* Problem details *
How many lines of the records below contain the word "Open"? Reply with the number alone.

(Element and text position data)

# # # # # # #

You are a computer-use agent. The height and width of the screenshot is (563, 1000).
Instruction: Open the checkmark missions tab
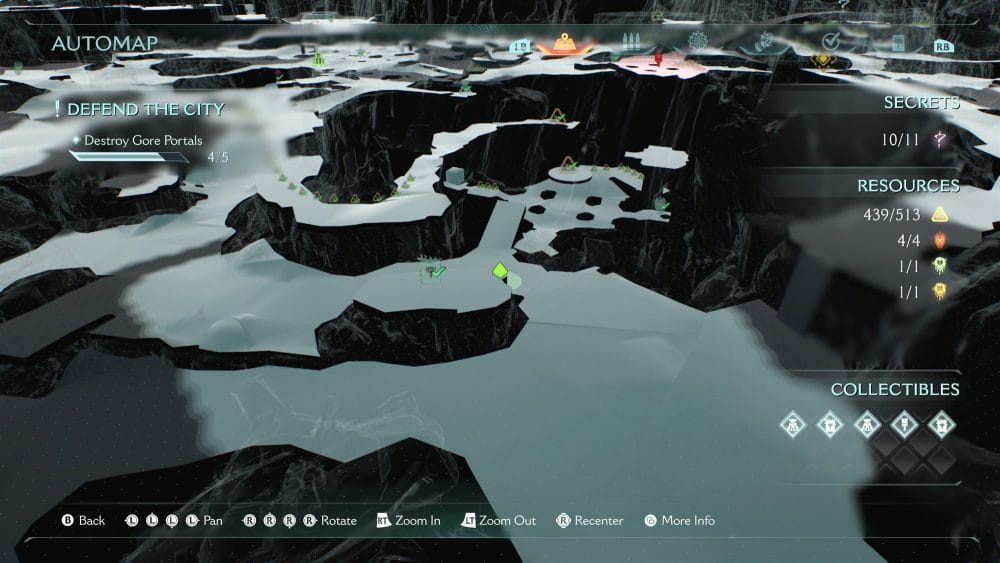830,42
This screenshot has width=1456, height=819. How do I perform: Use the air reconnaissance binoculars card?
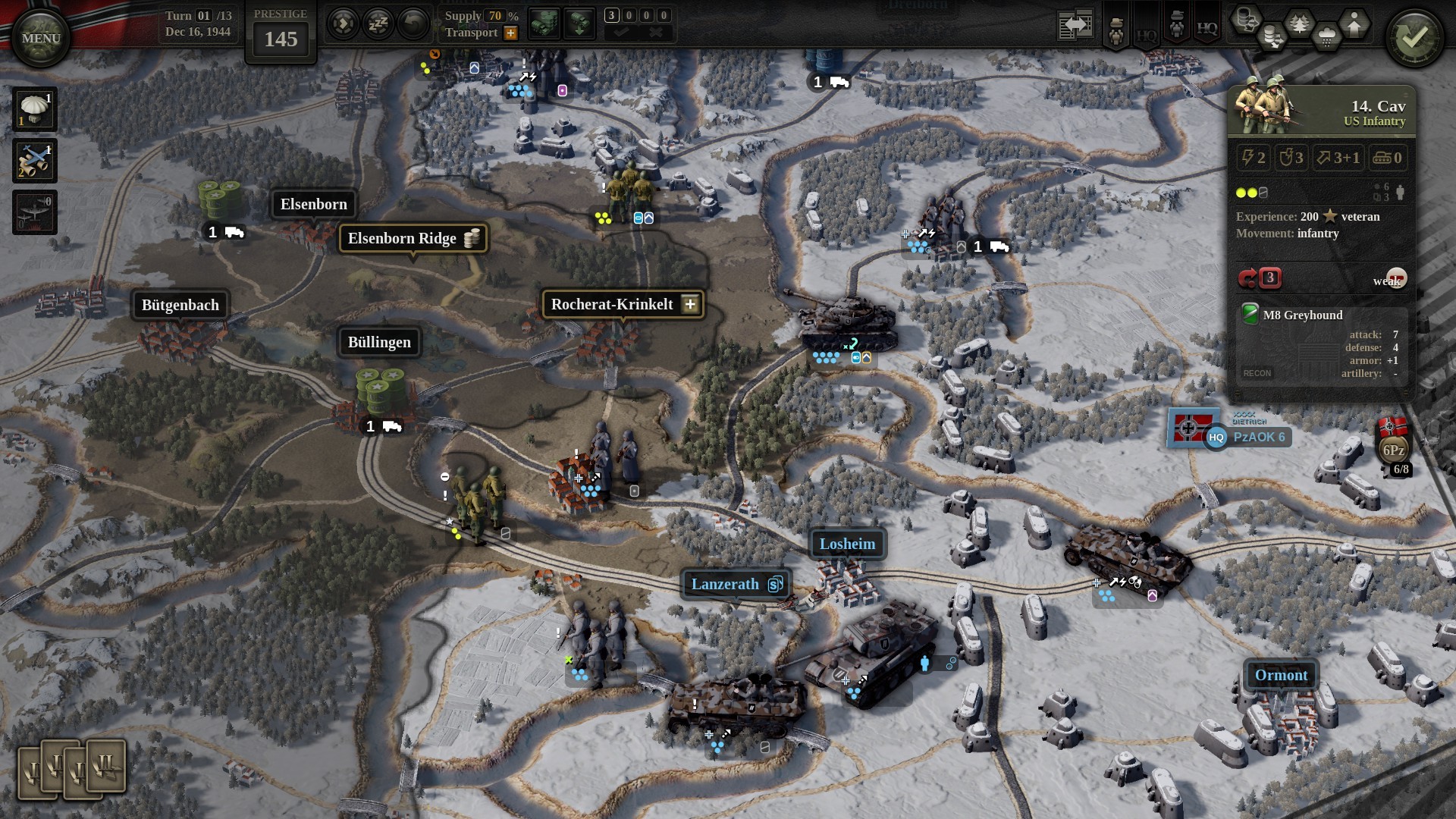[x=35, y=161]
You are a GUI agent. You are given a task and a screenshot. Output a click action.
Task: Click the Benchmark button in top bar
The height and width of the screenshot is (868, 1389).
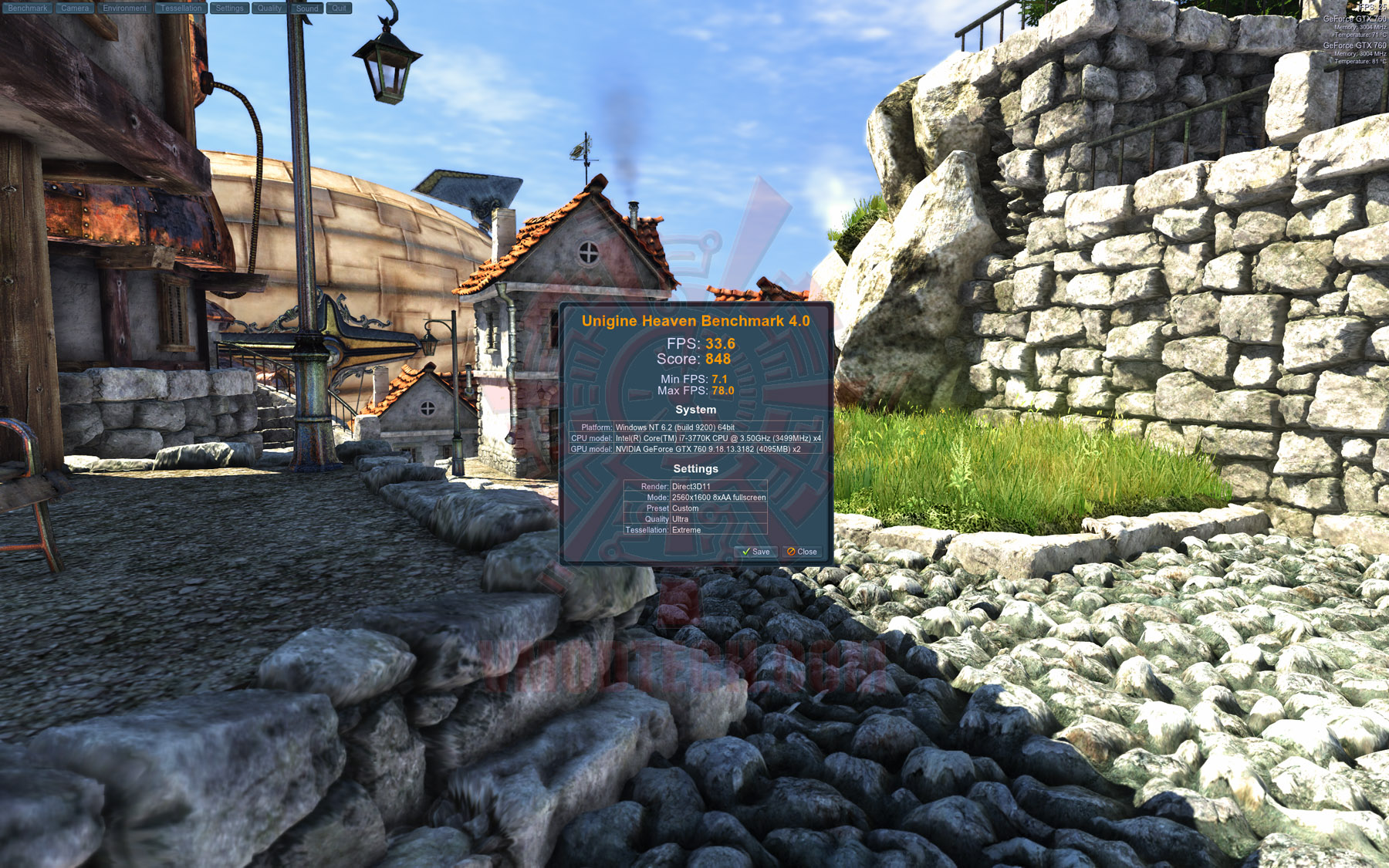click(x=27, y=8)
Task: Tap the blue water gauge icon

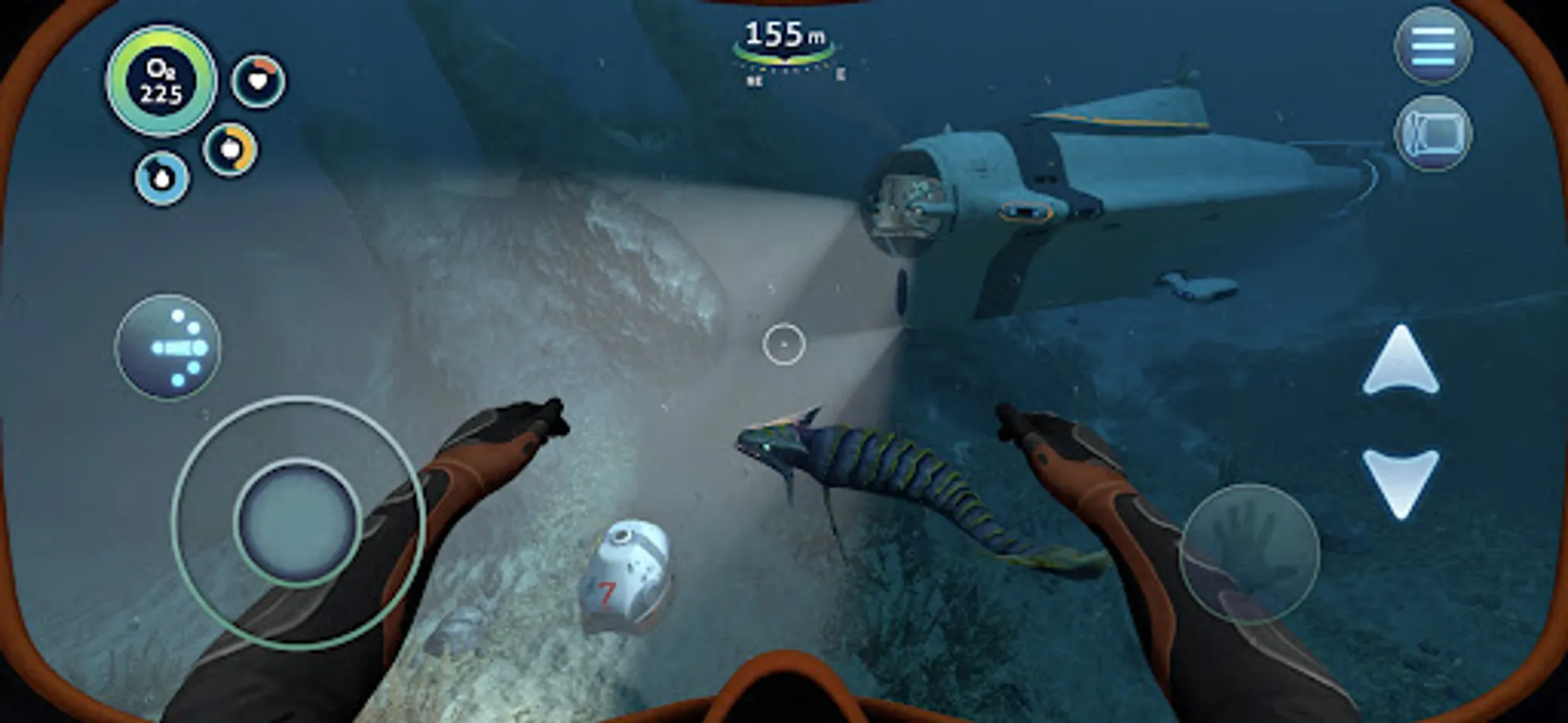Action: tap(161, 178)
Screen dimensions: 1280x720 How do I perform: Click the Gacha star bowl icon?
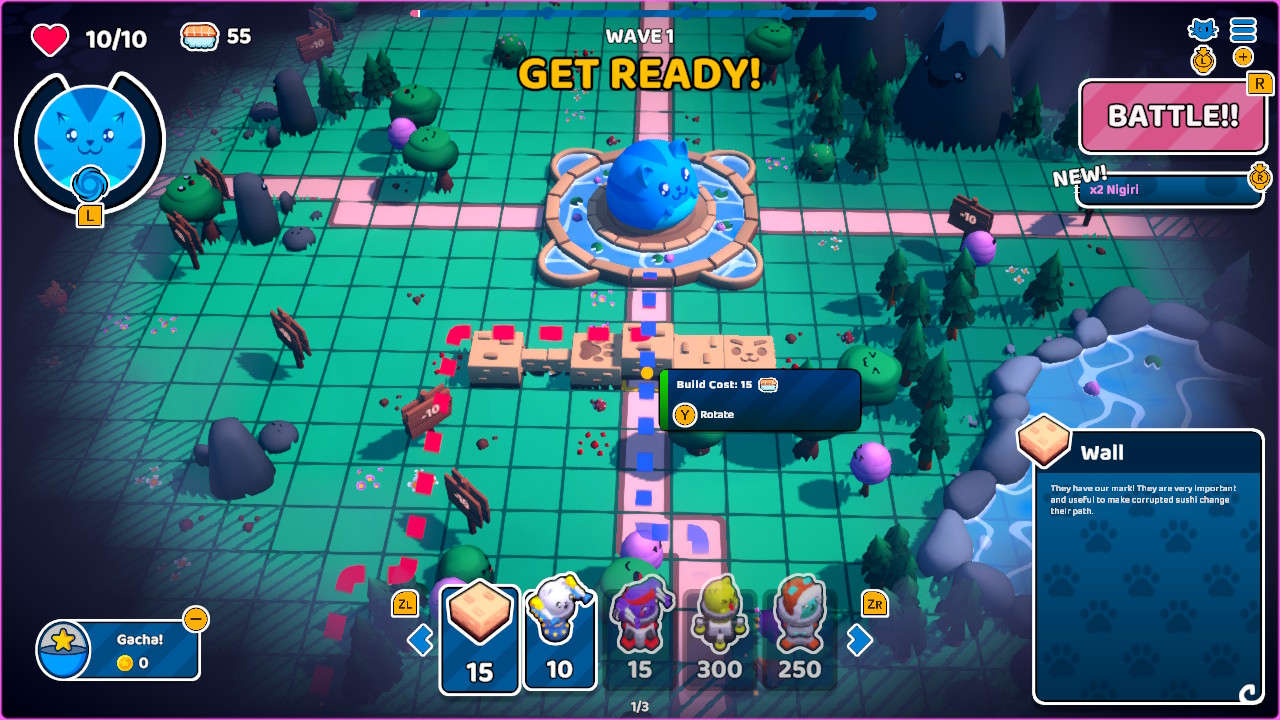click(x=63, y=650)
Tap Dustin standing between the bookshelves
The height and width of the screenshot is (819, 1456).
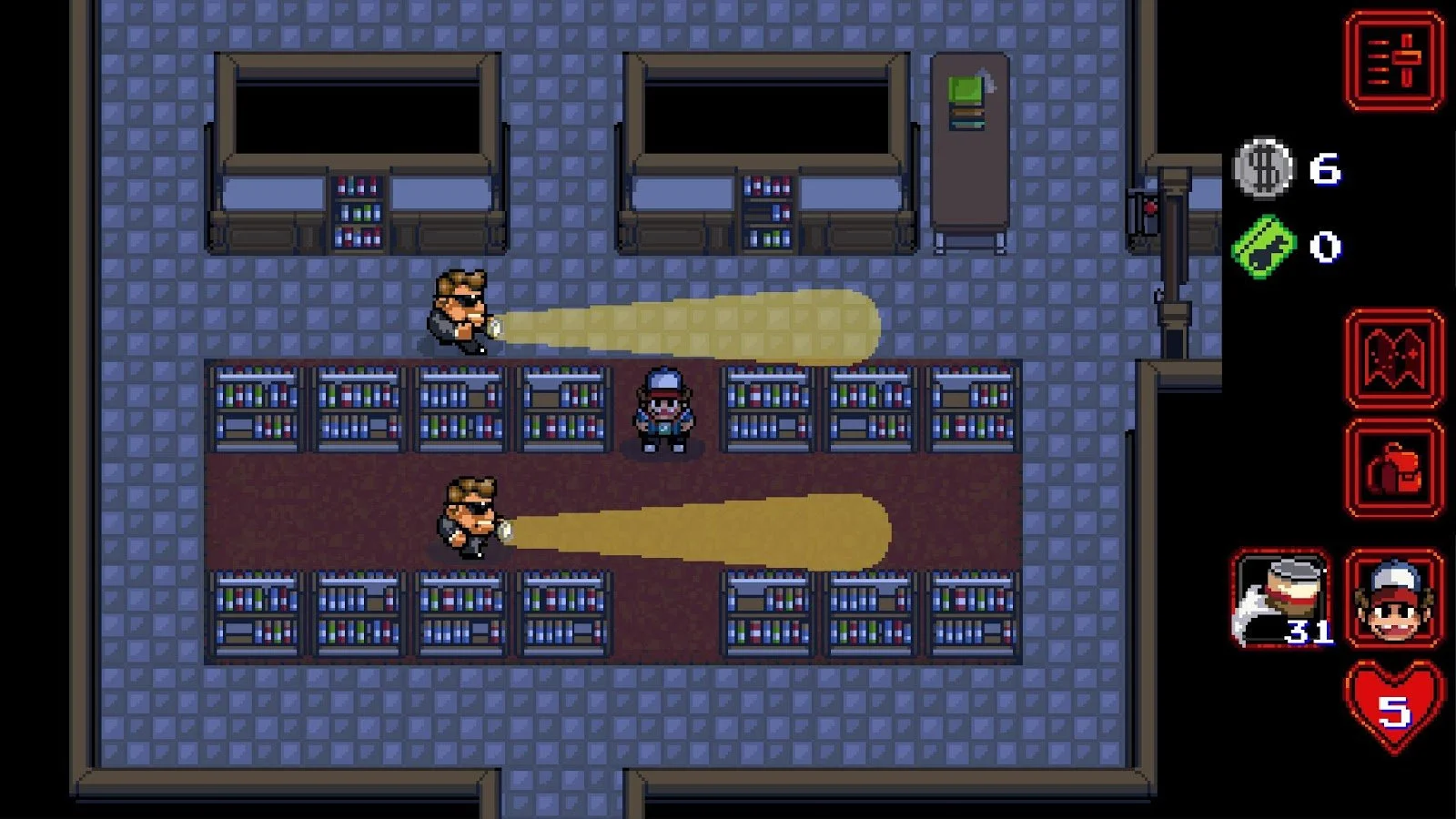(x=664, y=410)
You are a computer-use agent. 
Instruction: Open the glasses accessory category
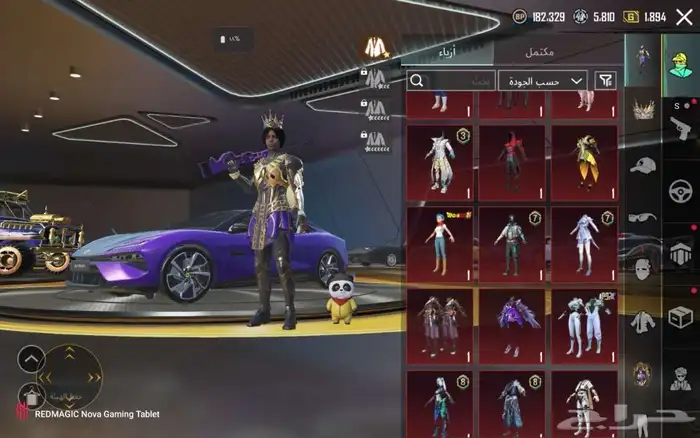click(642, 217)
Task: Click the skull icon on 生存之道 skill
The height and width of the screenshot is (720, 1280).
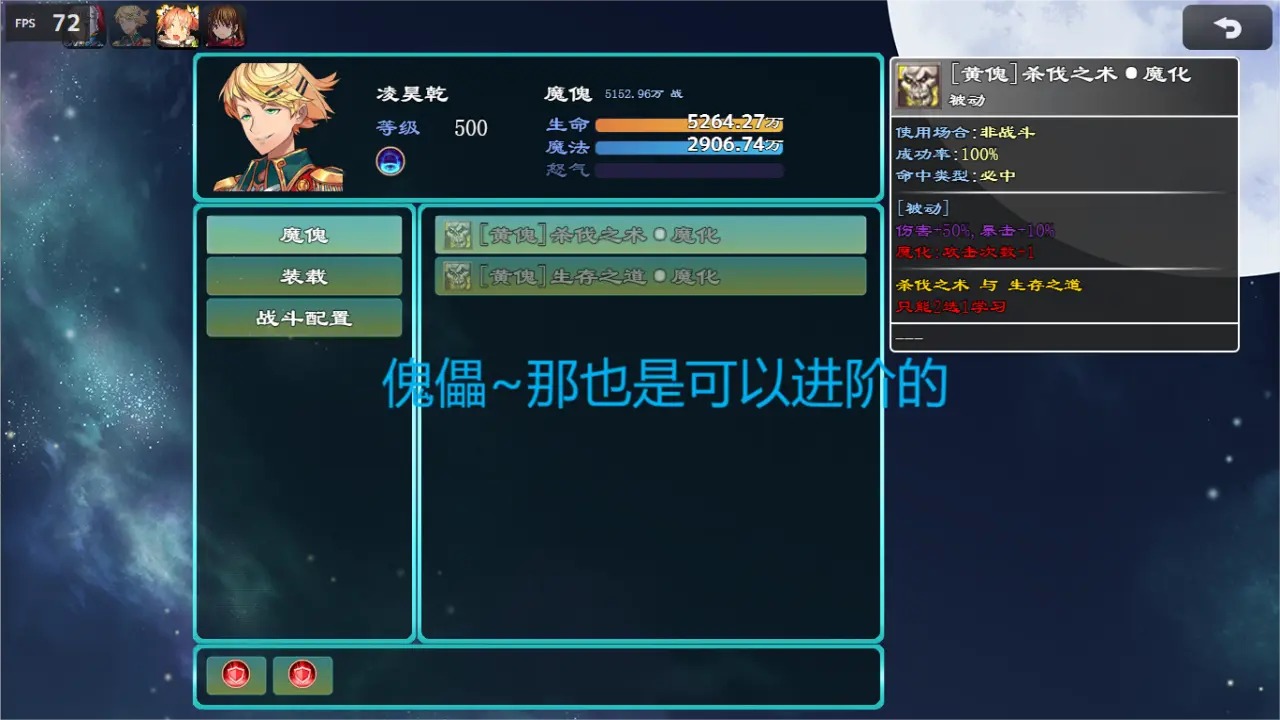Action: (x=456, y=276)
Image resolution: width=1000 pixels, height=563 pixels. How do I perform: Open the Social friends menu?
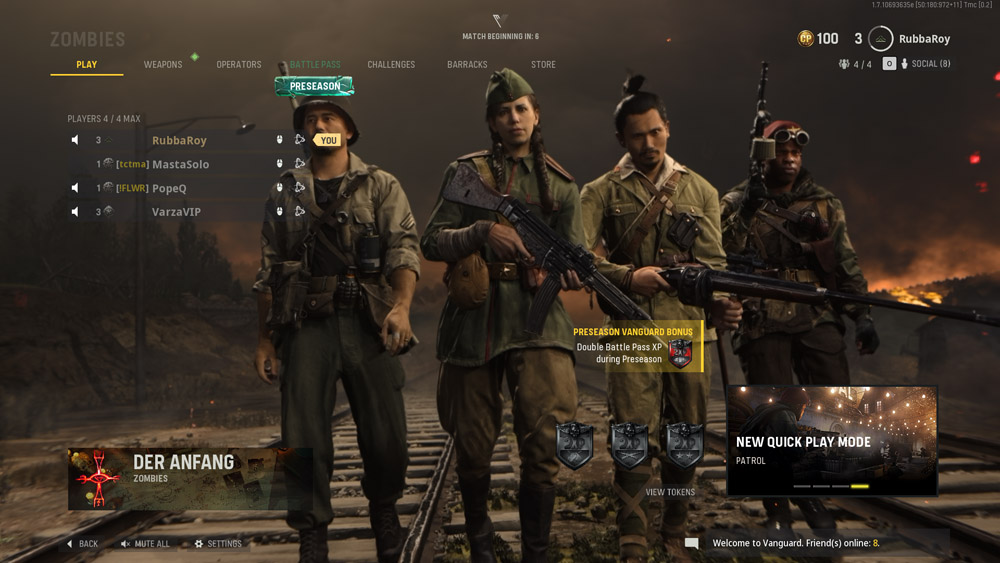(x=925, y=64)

# # # # # # #

* Exercise result *
3